Pardon


Un soir de la fin des années 90, j'ai reçu un coup de telephone. Une voix de femme, inconnue, m'a demandé si j'étais bien le petit neveu de H., avant de m'apprendre sa mort. Du grand oncle et d'Hélène, je n'avais plus de nouvelles; moi-même, je n'avais plus donné des miennes non plus, depuis leur voyage a Villeneuve (que j'avais organisé, à sa demande, en 1991). Au bout du fil, cette nièce d'Helene me parle encore d'eux. Sa femme décédée, H. etait revenu d'Espagne finir ses jours, depuis plusieurs annees, dans un EMS de La Tour-de-Peilz. C'est là qu'on a retrouvé mon numéro, dans ses affaires. D'où ce coup de fil. Cela me surprend énormément; car entre 1991 et ce moment-là, j'ai demenagé trois fois; changé deux fois de numéro. Donc il a recherché activement mes coordonnées — sans toutefois jamais m'appeler. Elle me livre la clef de cette énigme: "Il etait sourd comme un pot". Impossible pour lui de téléphoner...
Quelques jours plus tard, nous sommes au cimetière de La Tour-de-Peilz. La femme qui m'a appelé est là, entourée de plusieurs inconnus. Dans le vent frais, un pasteur prononce quelques paroles, avant de déboucher une urne. Un officier des pompes funèbres ouvre le clapet d'un tube metallique, emergeant d'un massif de fleurs: l'orifice d'une fosse commune. Lentement, le pasteur y verse les cendres de l'oncle. Une bref Notre Père, récité en commun. Puis, le pasteur s'en va avec l'officier des pompes funebres. C'est la fin de l'après-midi. Le soleil vient de disparaître. Je me retrouve là, avec ces gens, qui ont connu ma famille à une époque lointaine. A plusieurs reprises, ils me confondent avec mon père. Je dois rectifier. Nous quittons le cimetière. J'espère que quelqu'un proposera d'aller boire un café, j'aimerais mieux connaître ces personnes. Savoir d'où je viens. Mais cela ne se produit pas: on me tend la main. Eh bien au revoir. Les portières des voitures claquent. Il n'y a plus personne.

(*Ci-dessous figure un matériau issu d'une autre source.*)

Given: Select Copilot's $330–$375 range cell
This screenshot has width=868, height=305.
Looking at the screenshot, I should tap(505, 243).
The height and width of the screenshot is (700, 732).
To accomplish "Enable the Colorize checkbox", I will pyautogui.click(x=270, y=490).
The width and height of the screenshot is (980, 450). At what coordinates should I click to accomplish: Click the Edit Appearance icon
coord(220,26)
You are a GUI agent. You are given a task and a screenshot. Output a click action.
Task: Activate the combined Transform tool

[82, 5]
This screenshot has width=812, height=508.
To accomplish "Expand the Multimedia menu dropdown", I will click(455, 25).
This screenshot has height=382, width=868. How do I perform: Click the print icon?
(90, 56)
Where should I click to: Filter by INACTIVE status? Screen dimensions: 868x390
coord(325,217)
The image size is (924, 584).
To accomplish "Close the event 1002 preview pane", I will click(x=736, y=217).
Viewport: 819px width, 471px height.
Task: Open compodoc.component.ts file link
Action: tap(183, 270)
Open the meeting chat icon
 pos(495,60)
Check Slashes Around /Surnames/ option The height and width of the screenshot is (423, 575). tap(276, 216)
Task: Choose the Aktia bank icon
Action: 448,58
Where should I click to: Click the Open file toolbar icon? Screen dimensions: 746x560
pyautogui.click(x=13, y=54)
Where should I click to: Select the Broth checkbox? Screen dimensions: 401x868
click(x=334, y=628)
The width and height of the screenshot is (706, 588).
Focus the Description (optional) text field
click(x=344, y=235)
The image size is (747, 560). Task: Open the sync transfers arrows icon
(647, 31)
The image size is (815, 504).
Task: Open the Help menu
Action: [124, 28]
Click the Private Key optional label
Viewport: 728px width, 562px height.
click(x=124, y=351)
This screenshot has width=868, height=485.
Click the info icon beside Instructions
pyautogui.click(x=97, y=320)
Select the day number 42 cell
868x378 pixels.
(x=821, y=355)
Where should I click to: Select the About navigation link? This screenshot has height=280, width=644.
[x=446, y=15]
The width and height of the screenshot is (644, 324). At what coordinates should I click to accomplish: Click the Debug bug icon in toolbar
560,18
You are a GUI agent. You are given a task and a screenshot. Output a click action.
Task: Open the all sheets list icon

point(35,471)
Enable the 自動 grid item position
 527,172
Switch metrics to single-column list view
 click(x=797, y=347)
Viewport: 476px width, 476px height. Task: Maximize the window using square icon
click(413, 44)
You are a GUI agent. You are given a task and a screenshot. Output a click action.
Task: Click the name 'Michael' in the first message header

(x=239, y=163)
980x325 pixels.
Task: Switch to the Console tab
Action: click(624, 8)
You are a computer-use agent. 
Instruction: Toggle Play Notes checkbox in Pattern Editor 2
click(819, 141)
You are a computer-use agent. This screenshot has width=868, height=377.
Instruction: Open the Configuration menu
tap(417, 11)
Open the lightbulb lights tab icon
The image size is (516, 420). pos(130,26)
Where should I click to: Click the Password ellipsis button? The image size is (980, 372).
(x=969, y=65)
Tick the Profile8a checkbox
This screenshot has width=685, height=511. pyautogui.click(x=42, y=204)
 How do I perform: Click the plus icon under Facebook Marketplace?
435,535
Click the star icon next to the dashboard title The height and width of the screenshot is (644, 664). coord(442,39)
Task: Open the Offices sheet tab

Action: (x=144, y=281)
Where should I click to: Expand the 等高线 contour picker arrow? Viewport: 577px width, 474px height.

Alors je fais quelque chose de laid. Les semaines qui suivent, je feuillette régulièrement la Feuille des avis officiels. J'y traque les avis d'ouverture des testaments. Enfin, celui de H. est publié. Je m'annonce aupres du Greffe du Juge de paix de Vevey. Dans mon esprit, l'incertitude financière qui me tourmente alors (il y a cette satanée maison en construction, dont on ne parvient pas à connaitre le futur loyer) justifie ce geste. Mais plus encore, la déception ressentie au cimetière; ce sentiment d'abandon. J'ai voulu me venger de cela. De toute façon, j'etais allé à Alicante; j'avais bien vu la modestie, pour ne pas dire le dénuement, dans lequel vivaient l'oncle et la tante; leur petit appartement au premier étage d'un immeuble caché a l'ombre d'un gratte-ciel des années soixante, une quartier comme irréel, entre le rocher et la plage...
Quelques temps plus tard, je reois une lettre officielle: on me confirme que mon degré de parenté est insuffisant pour prétendre a un quelconque heritage. D'ailleurs, l'oncle avait tout légué à la dame du téléphone. Je m'en doutais bien. Le problème est que des copies de ce courrier lui ont été adressées, ainsi qu'à mon oncle, qui détestait H. Voilà donc maintenant chacun au fait de mon absurde cupidité. Voilà l'image que cette femme inconnue a de moi: un type intéressé... C'est pourquoi je tenais à le dire: je regrette ce geste aujourd'hui. Je vous demande, à tous — et aussi à toi, cher vieil oncle — pardon d'avoir fait cela.